Men, I am right there with you. It can be scary to take this role if you have never had the example in your life. We can be very unsure of ourselves. Ladies help your husbands here, he needs your encouragement, he needs to know your not poking at his weak spots and pointing them out. He needs to know you believe in him and even if he makes a mistake that its ok and you still have respect for him. You play a much bigger role in this than you think. You have no idea the level of confidence you can feed into your husband by the simple act of believing in him when he may not believe in himself. He needs your respect and your love. See him for the man God created him to be and allow God to work through you to help him get there.

Courage

One thing that keeps men from stepping out as leaders is fear. Many have tried a time or two and when not done perfectly they are criticized and picked apart. So they eventually say. ” Oh well it’s not worth it anymore.”

The very word courage has to have fear attached to it other wise it wouldn’t be a big deal to do something courageous.

Let me ask you a quick and simple question.

What is the most courageous thing you have done in your life?

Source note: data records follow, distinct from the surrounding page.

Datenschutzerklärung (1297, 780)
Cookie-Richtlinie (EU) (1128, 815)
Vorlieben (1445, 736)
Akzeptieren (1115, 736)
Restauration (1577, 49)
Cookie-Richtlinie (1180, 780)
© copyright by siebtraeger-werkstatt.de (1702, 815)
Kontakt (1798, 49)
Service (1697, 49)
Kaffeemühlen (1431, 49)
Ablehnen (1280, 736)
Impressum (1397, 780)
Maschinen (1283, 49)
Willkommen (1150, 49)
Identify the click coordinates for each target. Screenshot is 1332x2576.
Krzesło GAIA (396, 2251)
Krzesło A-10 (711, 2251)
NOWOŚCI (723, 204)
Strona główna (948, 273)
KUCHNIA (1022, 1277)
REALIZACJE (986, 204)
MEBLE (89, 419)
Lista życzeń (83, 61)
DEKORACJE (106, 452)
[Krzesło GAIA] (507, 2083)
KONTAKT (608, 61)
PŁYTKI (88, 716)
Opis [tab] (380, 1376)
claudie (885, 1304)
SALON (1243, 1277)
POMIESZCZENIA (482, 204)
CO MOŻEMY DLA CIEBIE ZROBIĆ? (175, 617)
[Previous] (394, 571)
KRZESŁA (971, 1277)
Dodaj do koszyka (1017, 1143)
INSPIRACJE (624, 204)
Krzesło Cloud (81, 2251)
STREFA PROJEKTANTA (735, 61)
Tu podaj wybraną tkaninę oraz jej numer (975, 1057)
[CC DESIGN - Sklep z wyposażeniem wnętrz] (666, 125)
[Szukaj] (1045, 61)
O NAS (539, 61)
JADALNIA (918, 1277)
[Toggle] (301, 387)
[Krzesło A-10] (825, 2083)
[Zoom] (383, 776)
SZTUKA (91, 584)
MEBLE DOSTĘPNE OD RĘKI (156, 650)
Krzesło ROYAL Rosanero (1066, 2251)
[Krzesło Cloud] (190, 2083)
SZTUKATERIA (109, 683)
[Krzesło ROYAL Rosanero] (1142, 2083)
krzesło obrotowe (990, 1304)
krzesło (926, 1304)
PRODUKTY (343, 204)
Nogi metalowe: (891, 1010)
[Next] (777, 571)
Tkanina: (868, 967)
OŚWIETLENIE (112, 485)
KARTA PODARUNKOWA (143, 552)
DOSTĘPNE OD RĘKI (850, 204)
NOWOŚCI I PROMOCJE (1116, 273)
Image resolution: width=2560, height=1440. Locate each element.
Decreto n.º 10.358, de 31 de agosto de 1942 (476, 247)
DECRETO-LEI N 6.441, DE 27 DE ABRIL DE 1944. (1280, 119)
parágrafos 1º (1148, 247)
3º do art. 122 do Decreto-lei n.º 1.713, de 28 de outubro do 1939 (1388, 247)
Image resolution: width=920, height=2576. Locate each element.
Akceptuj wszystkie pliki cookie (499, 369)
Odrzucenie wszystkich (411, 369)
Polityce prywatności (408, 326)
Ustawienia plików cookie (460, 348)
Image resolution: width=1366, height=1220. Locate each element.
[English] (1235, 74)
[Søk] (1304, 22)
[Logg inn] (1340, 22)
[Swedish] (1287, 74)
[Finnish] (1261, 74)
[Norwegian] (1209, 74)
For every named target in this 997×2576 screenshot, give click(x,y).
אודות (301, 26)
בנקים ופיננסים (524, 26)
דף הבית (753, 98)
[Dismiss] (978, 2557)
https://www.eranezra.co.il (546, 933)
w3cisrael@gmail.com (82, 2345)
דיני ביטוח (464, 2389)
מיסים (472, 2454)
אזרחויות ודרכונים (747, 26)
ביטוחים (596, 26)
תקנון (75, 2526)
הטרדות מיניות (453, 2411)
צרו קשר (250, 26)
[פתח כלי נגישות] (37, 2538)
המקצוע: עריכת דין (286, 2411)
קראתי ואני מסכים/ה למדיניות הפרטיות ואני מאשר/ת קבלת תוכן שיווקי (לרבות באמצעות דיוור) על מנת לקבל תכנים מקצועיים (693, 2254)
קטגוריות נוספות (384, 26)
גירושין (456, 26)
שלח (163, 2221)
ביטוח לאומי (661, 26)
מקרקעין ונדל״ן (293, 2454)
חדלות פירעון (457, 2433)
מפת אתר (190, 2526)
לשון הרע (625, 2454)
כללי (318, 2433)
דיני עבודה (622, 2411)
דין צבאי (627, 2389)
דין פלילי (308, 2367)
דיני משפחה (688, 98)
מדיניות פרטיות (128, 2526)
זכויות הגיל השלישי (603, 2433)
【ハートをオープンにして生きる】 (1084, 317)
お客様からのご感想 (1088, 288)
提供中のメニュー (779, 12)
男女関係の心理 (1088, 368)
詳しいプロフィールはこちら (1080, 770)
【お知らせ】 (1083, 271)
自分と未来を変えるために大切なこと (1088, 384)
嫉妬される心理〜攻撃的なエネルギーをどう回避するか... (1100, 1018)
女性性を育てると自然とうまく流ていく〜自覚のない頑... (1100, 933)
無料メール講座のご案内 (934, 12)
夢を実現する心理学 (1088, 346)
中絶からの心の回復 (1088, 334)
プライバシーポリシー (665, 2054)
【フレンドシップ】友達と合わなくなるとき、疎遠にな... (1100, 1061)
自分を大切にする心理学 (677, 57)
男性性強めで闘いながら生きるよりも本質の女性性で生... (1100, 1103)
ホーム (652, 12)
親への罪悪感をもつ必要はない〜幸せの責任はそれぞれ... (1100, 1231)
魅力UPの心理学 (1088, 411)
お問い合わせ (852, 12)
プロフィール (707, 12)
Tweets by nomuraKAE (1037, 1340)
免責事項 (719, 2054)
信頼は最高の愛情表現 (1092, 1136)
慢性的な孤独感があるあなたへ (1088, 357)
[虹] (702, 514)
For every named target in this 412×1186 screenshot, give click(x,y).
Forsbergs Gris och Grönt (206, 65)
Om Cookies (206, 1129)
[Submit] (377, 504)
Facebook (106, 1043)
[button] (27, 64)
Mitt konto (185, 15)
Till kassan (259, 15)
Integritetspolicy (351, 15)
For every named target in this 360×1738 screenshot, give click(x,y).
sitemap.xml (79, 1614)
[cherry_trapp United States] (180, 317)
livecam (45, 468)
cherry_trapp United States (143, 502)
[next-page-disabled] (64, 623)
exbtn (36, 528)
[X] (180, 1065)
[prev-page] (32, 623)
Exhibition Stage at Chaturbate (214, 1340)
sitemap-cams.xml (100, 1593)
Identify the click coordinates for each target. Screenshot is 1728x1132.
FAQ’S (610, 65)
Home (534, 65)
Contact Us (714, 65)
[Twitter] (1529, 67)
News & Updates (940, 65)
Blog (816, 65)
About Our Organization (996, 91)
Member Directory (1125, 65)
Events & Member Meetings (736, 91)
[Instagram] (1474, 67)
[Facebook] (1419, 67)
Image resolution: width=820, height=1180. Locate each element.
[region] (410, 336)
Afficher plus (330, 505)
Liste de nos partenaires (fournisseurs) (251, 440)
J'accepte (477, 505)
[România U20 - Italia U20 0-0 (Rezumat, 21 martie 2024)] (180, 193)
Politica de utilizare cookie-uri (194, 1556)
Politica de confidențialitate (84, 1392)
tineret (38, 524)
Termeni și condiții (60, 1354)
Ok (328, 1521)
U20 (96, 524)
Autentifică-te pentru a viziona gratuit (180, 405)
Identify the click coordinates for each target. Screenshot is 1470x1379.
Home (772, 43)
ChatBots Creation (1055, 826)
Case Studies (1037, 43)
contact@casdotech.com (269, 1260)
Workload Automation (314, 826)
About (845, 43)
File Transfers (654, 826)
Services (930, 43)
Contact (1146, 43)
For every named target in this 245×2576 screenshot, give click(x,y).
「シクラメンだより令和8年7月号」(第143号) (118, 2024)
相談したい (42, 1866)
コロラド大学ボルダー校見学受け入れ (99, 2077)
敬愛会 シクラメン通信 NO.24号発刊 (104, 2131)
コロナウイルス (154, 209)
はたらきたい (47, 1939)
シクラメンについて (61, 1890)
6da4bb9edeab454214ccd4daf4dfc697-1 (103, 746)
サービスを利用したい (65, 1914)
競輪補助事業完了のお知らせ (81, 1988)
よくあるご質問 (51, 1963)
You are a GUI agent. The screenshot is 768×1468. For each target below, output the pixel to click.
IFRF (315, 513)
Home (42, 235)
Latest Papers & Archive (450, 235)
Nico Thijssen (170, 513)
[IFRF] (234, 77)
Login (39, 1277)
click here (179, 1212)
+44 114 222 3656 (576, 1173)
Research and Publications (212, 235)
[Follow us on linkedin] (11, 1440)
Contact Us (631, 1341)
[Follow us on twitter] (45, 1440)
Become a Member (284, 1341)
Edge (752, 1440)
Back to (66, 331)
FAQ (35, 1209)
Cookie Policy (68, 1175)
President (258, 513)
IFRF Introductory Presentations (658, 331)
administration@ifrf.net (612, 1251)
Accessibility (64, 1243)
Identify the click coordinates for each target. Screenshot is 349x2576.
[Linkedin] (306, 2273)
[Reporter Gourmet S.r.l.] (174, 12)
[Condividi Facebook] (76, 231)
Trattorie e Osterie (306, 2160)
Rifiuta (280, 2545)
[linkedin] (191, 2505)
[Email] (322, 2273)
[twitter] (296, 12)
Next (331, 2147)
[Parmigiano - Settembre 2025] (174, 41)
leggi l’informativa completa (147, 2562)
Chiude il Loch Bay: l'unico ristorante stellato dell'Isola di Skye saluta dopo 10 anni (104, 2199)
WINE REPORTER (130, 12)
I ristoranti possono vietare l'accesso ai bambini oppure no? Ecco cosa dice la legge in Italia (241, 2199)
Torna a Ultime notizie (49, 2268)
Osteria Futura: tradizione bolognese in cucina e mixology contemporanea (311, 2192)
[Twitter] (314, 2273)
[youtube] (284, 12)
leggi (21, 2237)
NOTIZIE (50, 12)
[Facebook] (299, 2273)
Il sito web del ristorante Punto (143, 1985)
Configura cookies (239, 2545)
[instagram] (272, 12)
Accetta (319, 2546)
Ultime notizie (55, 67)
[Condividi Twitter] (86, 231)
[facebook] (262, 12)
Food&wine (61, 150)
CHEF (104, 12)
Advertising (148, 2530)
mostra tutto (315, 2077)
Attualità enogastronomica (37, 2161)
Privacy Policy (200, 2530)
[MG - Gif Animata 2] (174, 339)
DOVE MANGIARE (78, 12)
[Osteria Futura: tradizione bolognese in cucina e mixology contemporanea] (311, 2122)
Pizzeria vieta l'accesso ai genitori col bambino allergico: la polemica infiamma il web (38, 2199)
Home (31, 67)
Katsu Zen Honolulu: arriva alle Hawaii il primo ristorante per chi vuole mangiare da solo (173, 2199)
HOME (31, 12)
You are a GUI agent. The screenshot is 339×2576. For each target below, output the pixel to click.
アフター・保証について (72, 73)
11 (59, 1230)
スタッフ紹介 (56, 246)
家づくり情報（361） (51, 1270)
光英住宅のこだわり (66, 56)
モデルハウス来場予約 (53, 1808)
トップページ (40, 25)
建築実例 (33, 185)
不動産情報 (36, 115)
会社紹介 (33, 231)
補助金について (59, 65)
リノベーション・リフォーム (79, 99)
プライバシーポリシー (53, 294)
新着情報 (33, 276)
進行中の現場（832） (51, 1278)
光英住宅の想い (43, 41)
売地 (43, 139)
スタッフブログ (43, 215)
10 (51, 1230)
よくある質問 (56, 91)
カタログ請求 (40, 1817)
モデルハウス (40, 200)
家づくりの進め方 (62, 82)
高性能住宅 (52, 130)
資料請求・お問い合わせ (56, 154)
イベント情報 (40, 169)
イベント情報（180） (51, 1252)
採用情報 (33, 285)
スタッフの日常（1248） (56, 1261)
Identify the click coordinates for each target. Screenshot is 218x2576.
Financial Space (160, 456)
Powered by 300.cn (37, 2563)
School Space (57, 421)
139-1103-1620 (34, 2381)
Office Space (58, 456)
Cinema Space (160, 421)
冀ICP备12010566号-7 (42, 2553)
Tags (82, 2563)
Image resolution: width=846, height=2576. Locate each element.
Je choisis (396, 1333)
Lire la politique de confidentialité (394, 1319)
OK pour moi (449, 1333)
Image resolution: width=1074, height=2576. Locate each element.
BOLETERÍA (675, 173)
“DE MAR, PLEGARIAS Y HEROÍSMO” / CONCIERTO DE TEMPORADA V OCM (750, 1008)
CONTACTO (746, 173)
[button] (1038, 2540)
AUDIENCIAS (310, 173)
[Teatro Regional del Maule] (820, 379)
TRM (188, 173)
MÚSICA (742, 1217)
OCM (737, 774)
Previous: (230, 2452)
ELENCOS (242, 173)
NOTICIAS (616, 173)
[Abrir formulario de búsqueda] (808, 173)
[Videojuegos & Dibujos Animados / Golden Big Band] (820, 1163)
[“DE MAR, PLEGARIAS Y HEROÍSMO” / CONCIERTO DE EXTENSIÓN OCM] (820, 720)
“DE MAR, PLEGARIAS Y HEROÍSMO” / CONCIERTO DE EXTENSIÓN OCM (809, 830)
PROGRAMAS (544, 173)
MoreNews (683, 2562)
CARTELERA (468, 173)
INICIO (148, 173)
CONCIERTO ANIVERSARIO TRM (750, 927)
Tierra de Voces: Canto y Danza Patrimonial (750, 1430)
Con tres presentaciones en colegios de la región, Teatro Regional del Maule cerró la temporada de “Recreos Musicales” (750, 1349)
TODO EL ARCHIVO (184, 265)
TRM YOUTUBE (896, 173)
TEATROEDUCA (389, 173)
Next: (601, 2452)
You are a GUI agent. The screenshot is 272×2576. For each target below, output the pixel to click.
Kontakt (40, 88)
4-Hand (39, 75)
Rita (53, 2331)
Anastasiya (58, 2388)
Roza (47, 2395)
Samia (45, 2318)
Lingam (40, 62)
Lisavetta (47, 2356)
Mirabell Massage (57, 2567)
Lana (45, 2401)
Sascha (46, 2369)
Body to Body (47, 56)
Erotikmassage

In our minds you instantly think of the fireman running into a burning building or rescuing a person trapped in a car wreck or something of that nature. Don’t get me wrong those are very brace things and they took a lot of courage to do, but there are others that took just as much bravery.

Step out and start a business?

Talk to your spouse about a very sensitive subject. Or talk to your kids about boy girl relations. Stand up for something right at work that wasn’t popular but was morally right? Truly forgive someone or humbly give a true full hearted apology. All of these are very brave things.

One of the bravest things as a man is to stand up as a leader in your family. One that your kids respect and look up too. It’s a place that literally makes you an easy target for anything that might go wrong and makes you the focus when things go south. But you know what? Thats exactly what God has called us as men to do.

Yup you lead and you take responsibility for the good and the bad. You take the hit for your wife and your family. You don’t pass blame on. You accept it and learn and go on leading.

As I type these words I think to myself. Wow I sure can type a great story but in my heart I know I have not always stepped up and taken that mantle. I’m working on it and by reading and typing out my thoughts I see many places I need to improve. For my kids, my step kids and my wife. But just because I maybe behind in this game, doesn’t mean I am out of the fight. No way, Gods told me to get off the bench and play. I don’t expect to do it perfectly I really expect to fail a few times. And you know what…. that’s ok.

I challenge you to look at your life and see where you might step up in an area of leadership that might terrify you.

As a man I challenge you also to type in the comments what your bravest or most courageous thing you have done in your life .If we get this going I may post mine. 😊

Reaching for manhood

This is one thing I think we as a society have gotten wrong.

We raise kids that end up hanging onto their childhood and not wanting to let it go to embrace responsibility and move on into manhood.

So how do we go about changing this current attitude? We as the adults take a stand to define what manhood looks like and encourage our young boys that manhood is something to look forward too. We talk of things men do, how they treat others especially their wives and those less fortunate. We teach them to be honorable, trustworthy and a person worthy of respect, not because it’s demanded but because it’s earned because of his quality of character.

Teaching our young men what makes a man is something vital, but our society has left our young men confused and lost when it comes to growing into a man. In the book “Raising a modern-day knight” by Robert Lewis, he talks about the things that make a man. This is from the book. “A man is someone who rejects passivity, accepts responsibility, leads courageously, and expects a greater reward.” Wow talk about clearly defining it.

We as fathers need to encourage our sons to act and emulate those values, but first, we as men ourselves need to be those things. Remember it’s never too late to start. You are never out of the game as a dad.

It is no small task, but one we have to do, because our young men and their future wives and family are depending on it.

I myself have seen the need to step it up. Passivity had crept in and it was a hard thing to have to admit. So many things can be a barrier to a man in this area, fear of so many things. What will my son think, will he think it’s just stupid? No one talks like this anymore and peer pressure can put a weight on you also.

Don’t let it stop you. God has commanded us a man to lead and to teach our young men how to grow into honorable, respectable, honest and godly men.

Start where ever you are talk it over with them and don’t be afraid to step outside your comfort zone. Do this trusting God. Be expecting a great reward for your work because it is an honorable thing you will be doing. One that pays off for generations.

We teach our boys to reach for the things of good godly manhood and you will raise young men that stand out and can leave a legacy.